**TASK DESCRIPTION:**
In the records below, the lines between the one holding "The width and" and the one holding "Given: Select the pink channel 4 indicator", inclusive, are to be transcribed exactly; no pictures are to be included.

**GIVEN ENTRIES:**
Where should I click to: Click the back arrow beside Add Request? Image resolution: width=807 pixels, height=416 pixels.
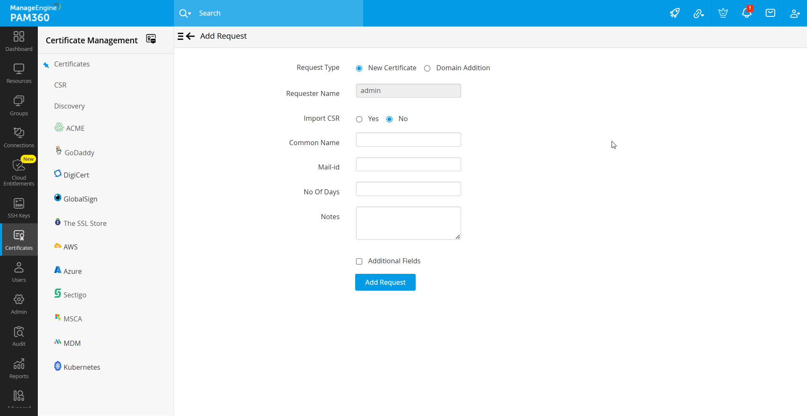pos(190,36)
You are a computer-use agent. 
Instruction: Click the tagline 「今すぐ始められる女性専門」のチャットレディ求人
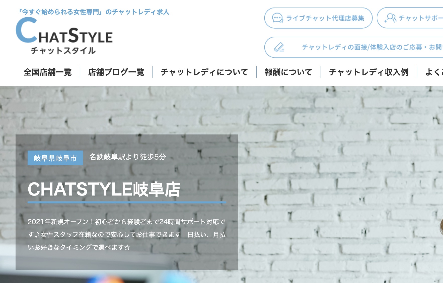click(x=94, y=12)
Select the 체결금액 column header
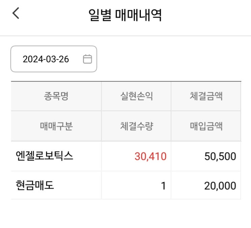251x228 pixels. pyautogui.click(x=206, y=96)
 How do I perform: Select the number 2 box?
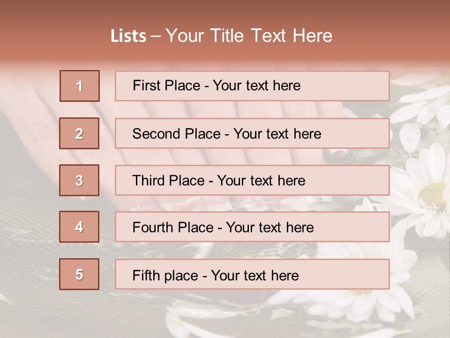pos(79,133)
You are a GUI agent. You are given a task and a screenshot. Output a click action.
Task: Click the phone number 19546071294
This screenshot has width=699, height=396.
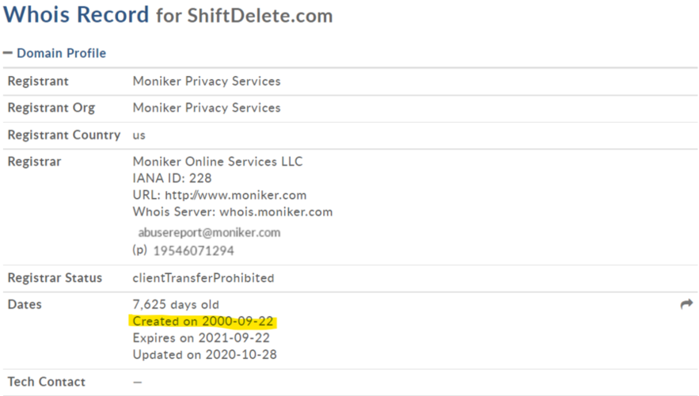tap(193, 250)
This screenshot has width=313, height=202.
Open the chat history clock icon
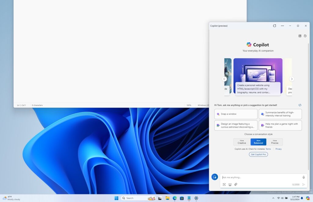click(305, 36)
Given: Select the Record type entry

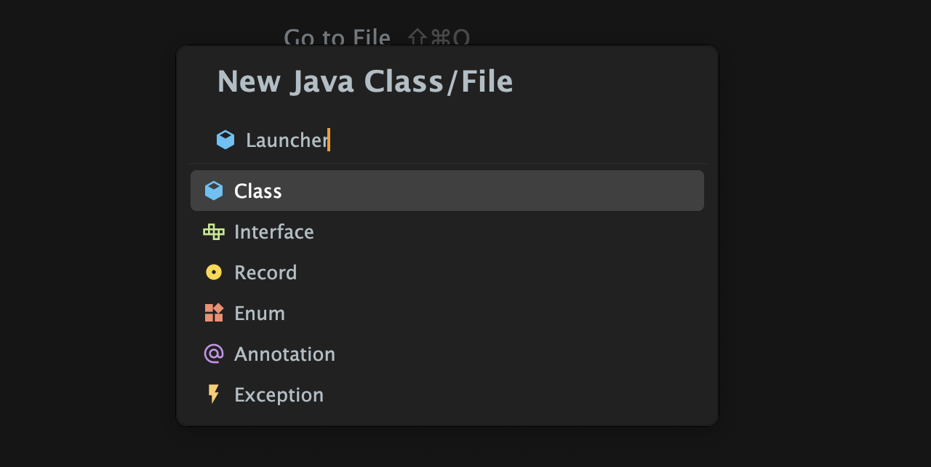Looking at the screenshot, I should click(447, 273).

...

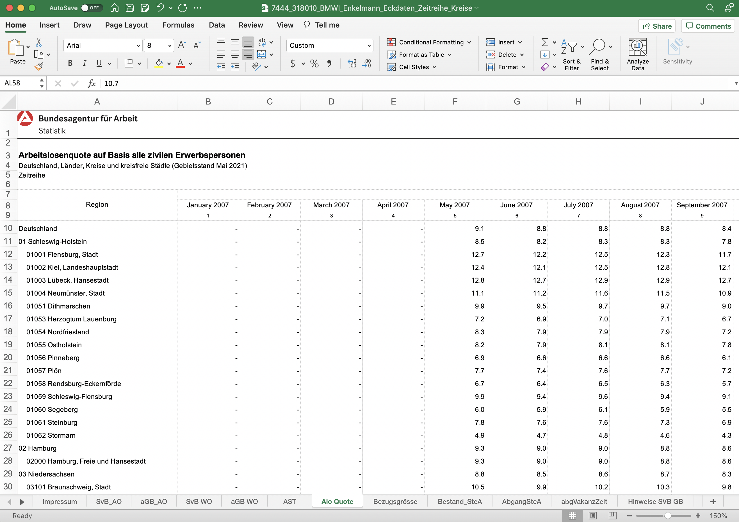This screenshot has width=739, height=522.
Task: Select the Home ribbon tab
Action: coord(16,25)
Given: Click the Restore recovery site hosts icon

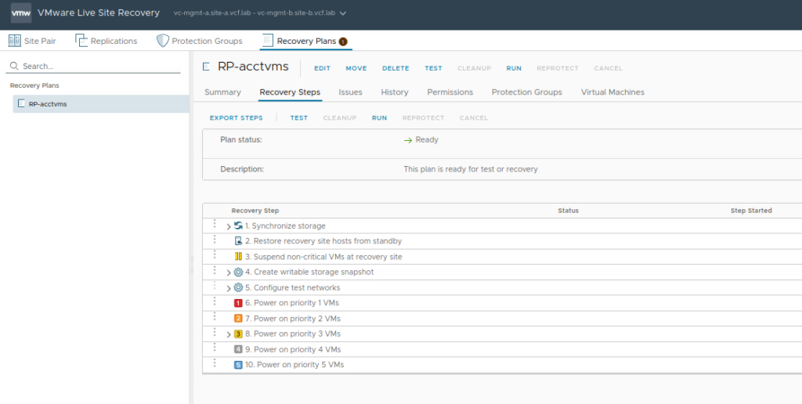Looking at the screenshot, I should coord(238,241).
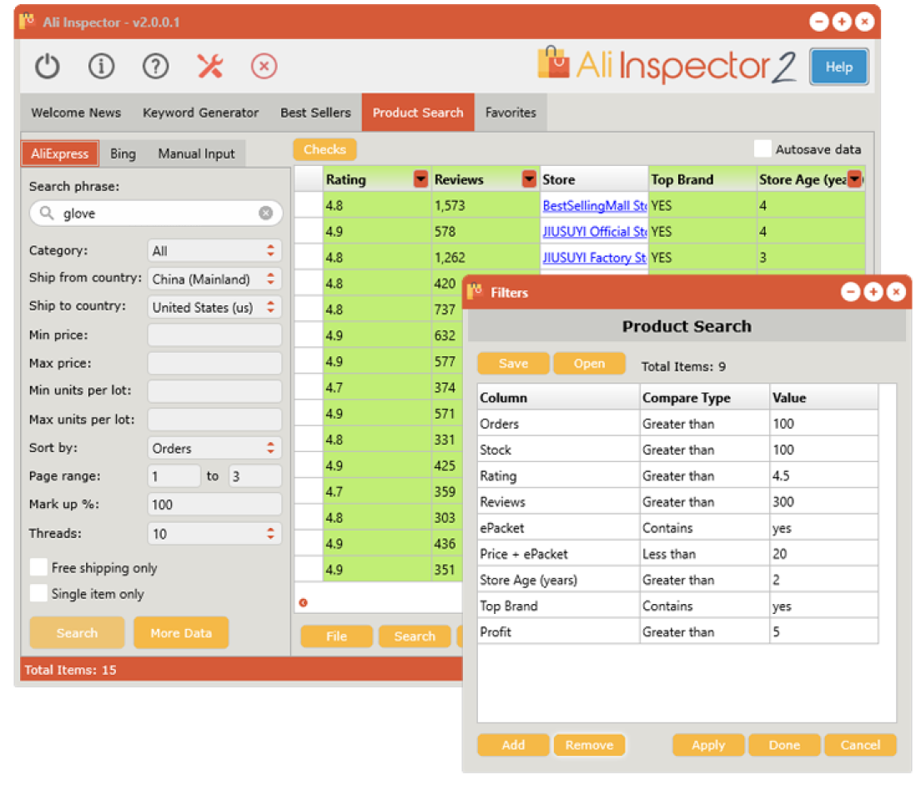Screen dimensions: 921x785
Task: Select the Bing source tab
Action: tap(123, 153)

* * *

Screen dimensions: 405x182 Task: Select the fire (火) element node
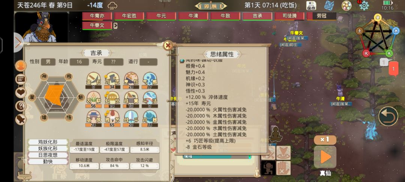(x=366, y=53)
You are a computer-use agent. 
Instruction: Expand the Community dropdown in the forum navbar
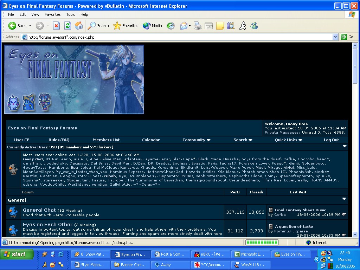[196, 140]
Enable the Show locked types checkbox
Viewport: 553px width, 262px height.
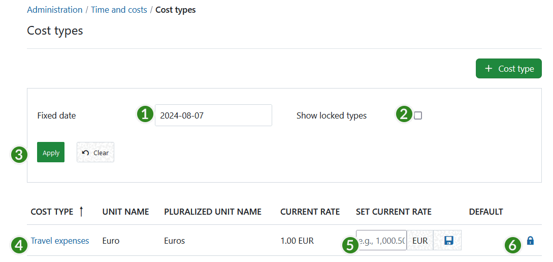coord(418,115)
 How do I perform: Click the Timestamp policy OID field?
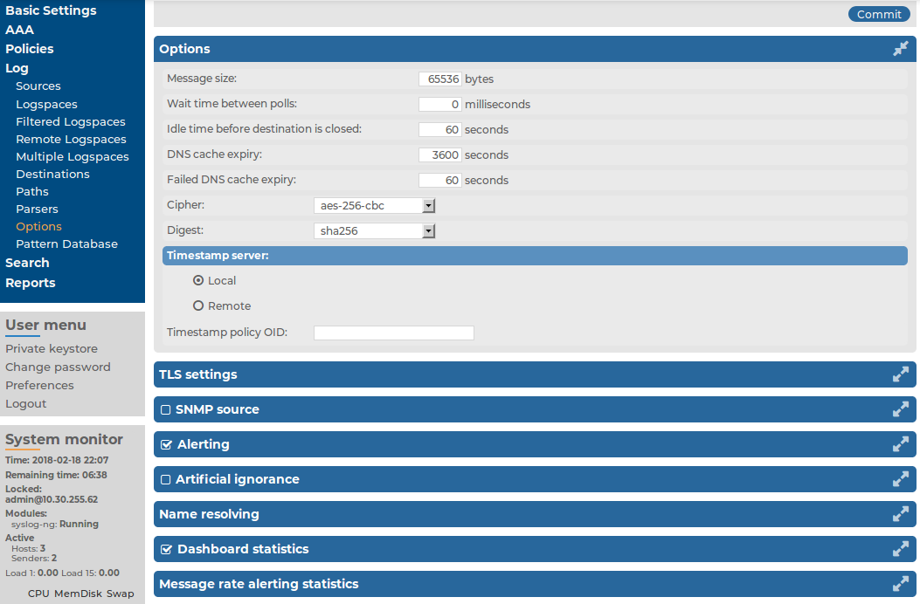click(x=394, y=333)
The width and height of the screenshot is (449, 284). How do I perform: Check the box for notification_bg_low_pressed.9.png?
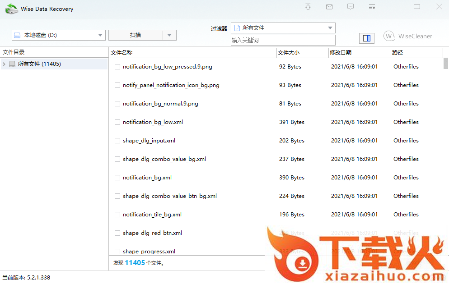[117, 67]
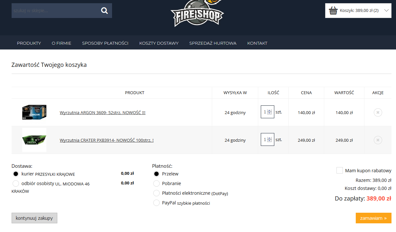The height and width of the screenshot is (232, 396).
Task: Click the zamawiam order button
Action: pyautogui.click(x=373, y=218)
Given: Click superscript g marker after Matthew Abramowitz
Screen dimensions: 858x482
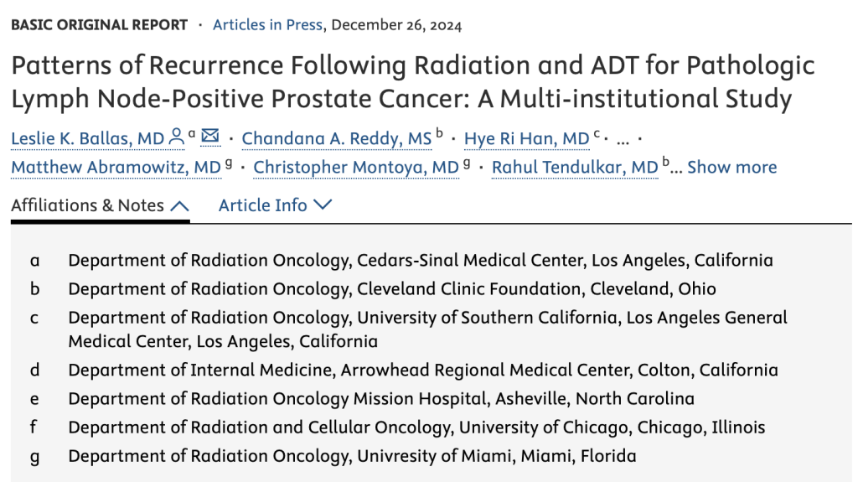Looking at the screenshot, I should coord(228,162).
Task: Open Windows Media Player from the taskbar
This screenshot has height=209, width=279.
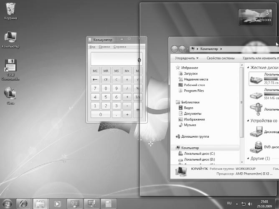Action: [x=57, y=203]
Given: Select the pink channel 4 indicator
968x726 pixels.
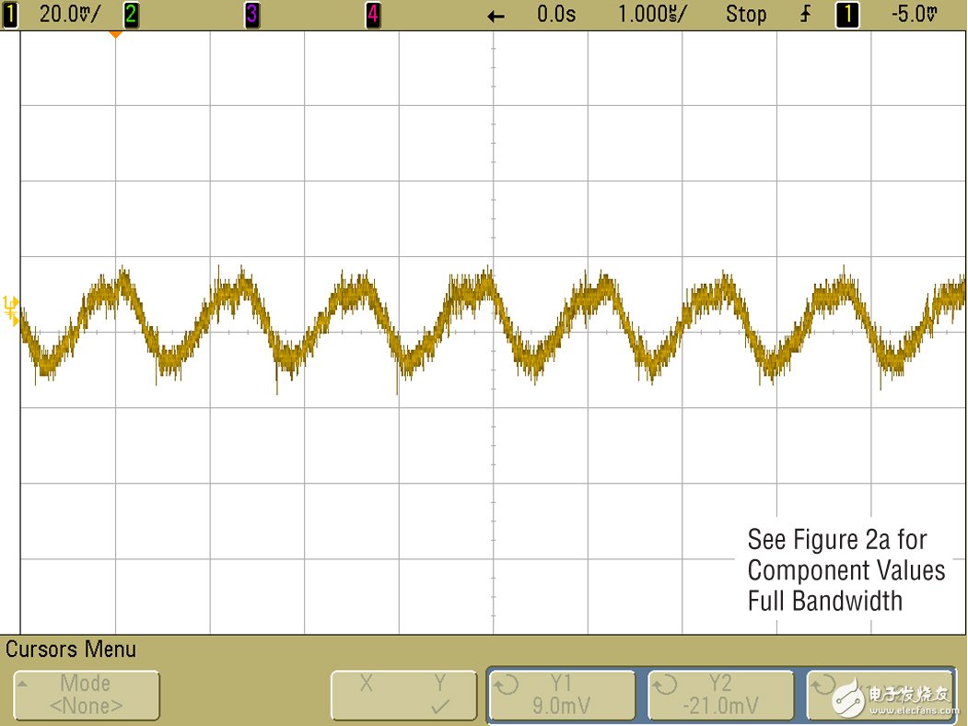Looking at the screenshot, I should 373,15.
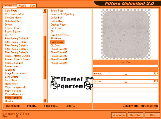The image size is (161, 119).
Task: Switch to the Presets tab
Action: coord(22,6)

**WORKED SOLUTION:**
The width and height of the screenshot is (449, 284). How do I perform: Check the box for notification_bg_low_pressed.9.png?
[117, 67]
The height and width of the screenshot is (232, 396).
Task: Click the zamawiam order button
Action: pyautogui.click(x=373, y=218)
Given: Click superscript g marker after Matthew Abramowitz
Screen dimensions: 858x482
Looking at the screenshot, I should coord(228,162).
Task: Open Windows Media Player from the taskbar
This screenshot has height=209, width=279.
Action: [x=57, y=203]
Given: Select the pink channel 4 indicator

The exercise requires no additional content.